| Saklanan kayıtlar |
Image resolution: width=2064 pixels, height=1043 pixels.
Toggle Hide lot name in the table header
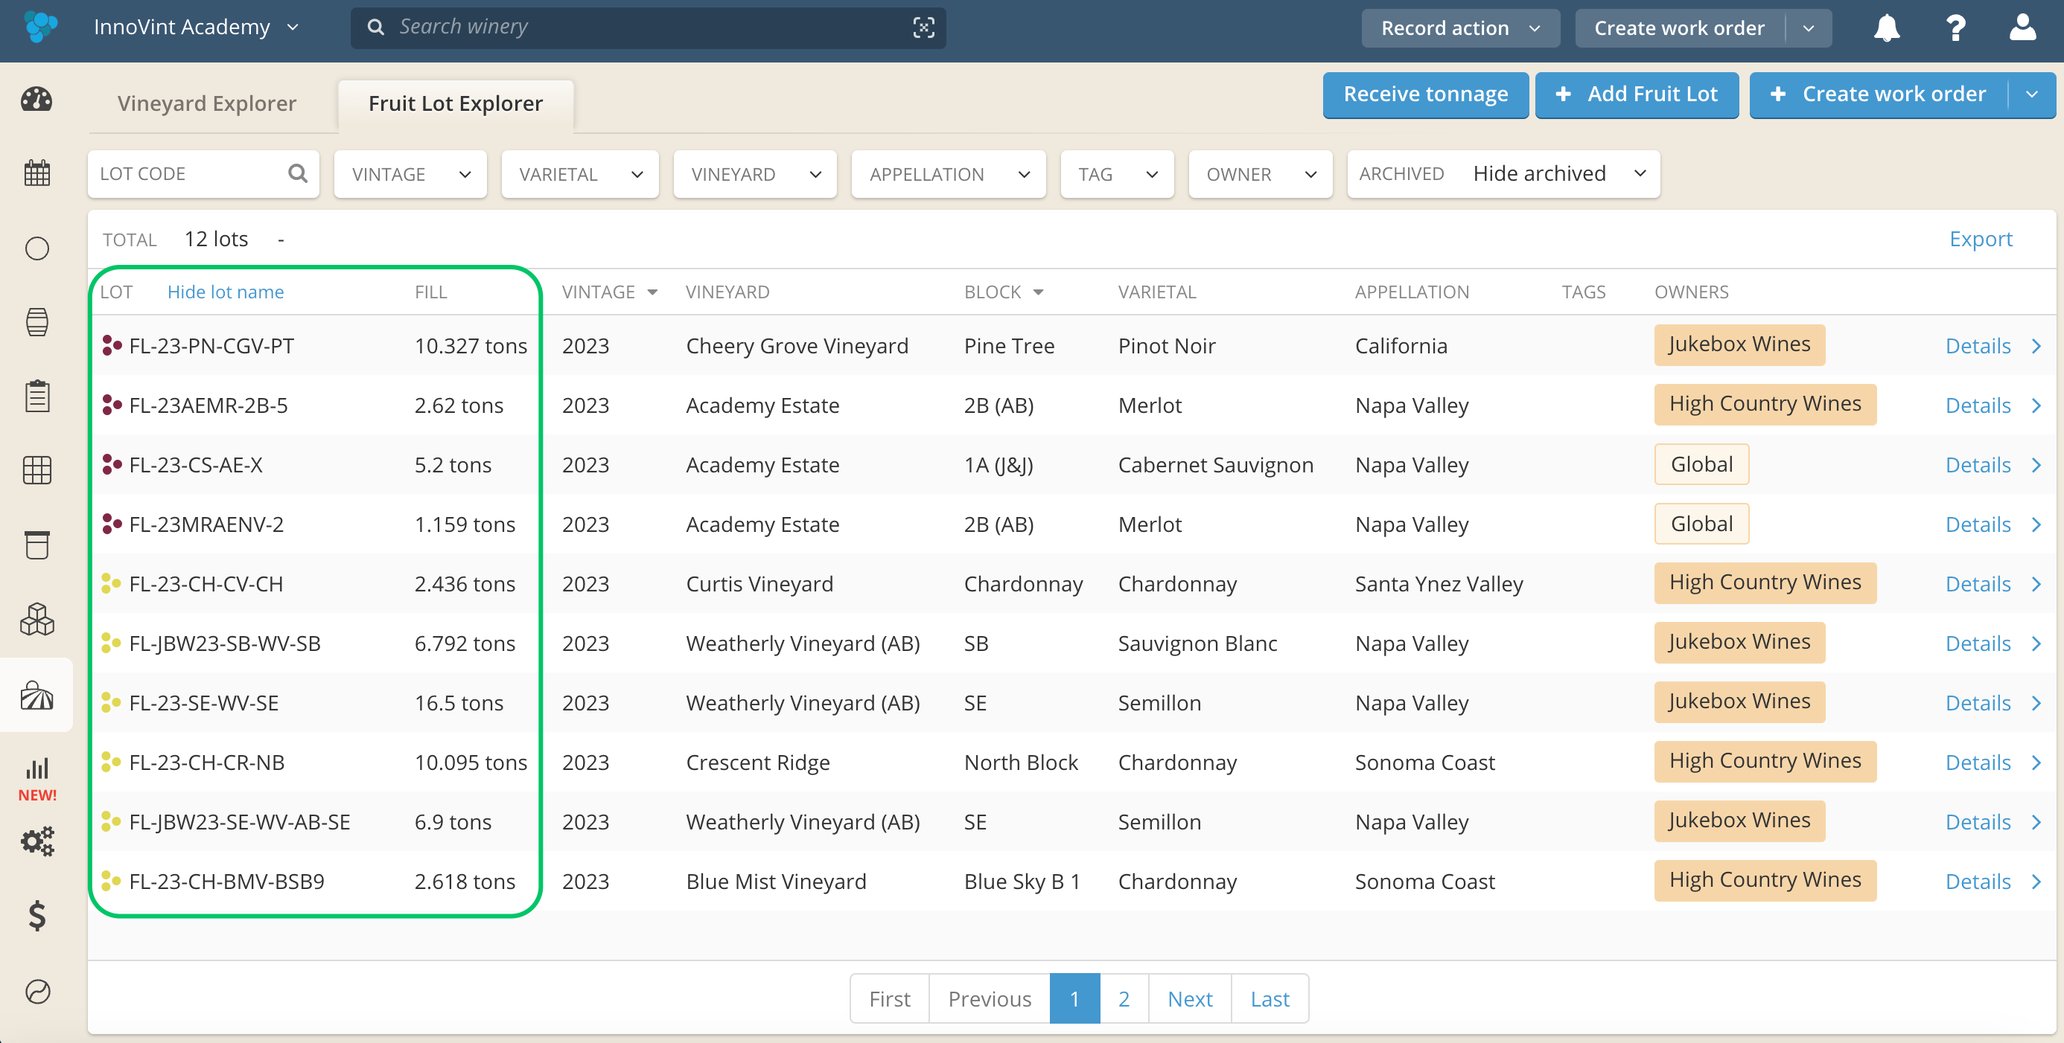[x=225, y=291]
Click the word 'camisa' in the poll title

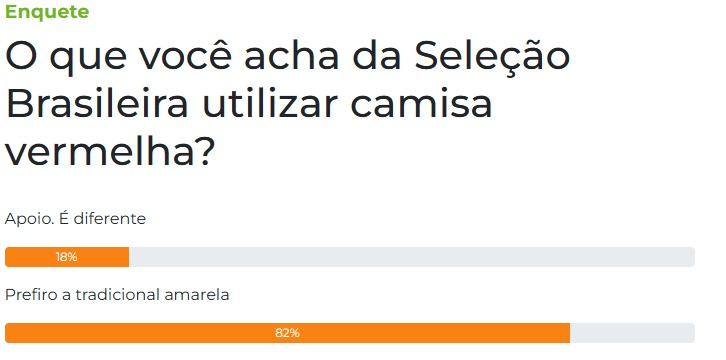(x=420, y=104)
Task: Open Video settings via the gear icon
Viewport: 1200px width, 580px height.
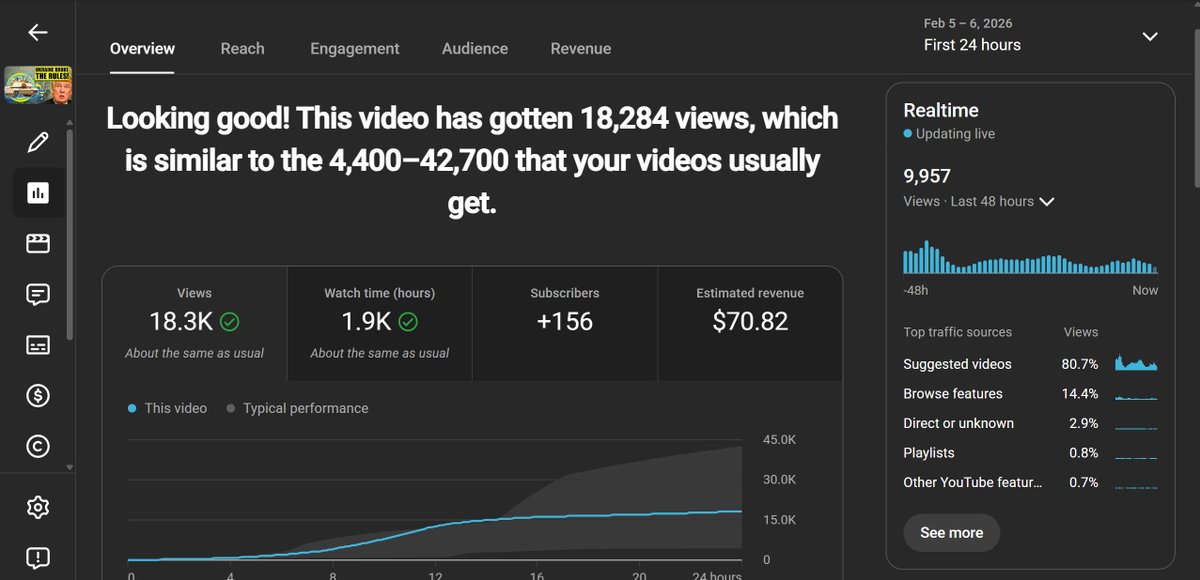Action: coord(38,507)
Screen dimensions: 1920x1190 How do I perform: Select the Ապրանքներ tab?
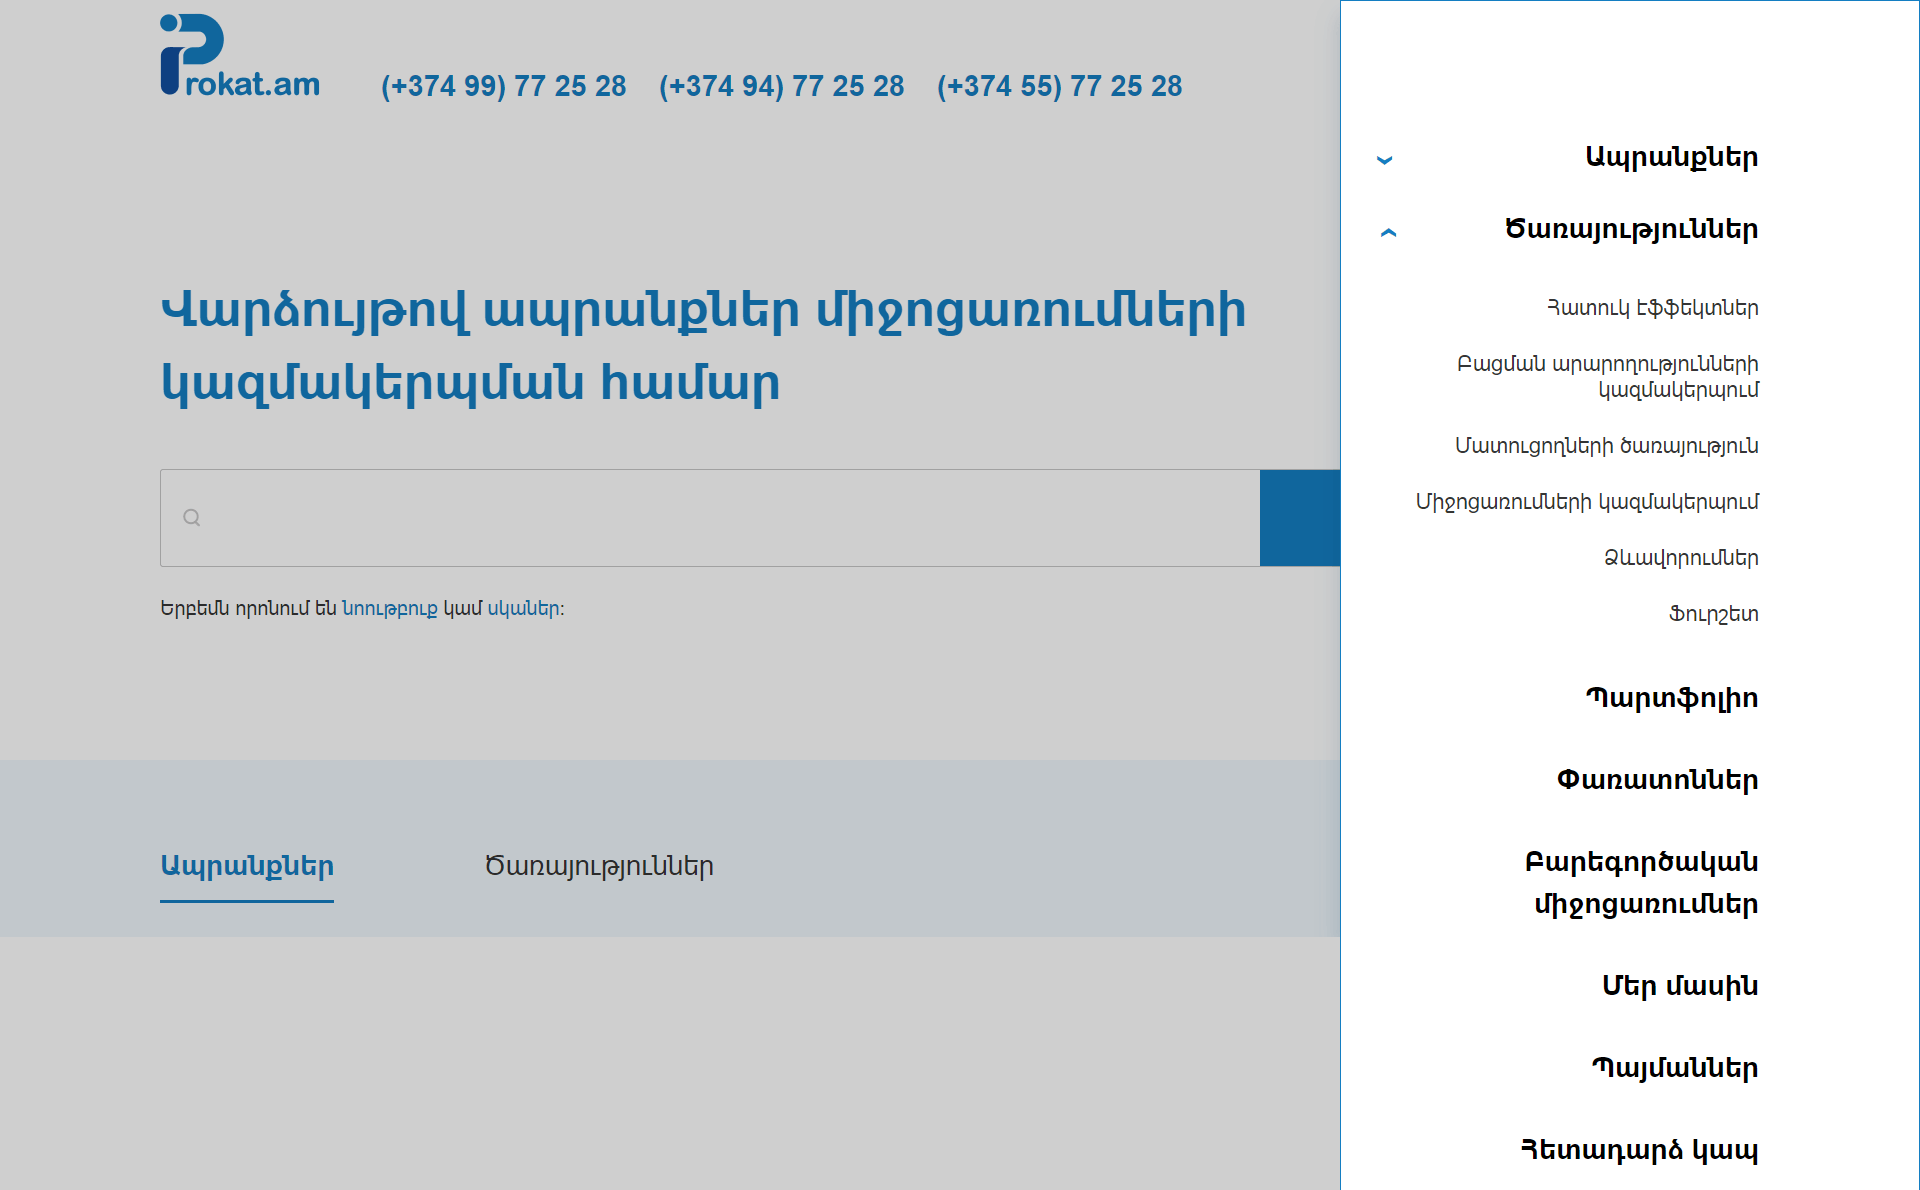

| Verilen görev |
"Task: Open Video settings via the gear icon" ifadesini içeren satırdan kayıtların sonuna kadar uzanan satırları, iki uç da dahil olmak üzere, her satıra bir dize düşecek biçimde JSON listesine dönüştürün. Boş satırları ve resimleri yanıta katmayın.

| Tam çözüm |
[
  "Task: Open Video settings via the gear icon",
  "Viewport: 1200px width, 580px height.",
  "Action: coord(38,507)",
  "Screen dimensions: 1920x1190 How do I perform: Select the Ապրանքներ tab?"
]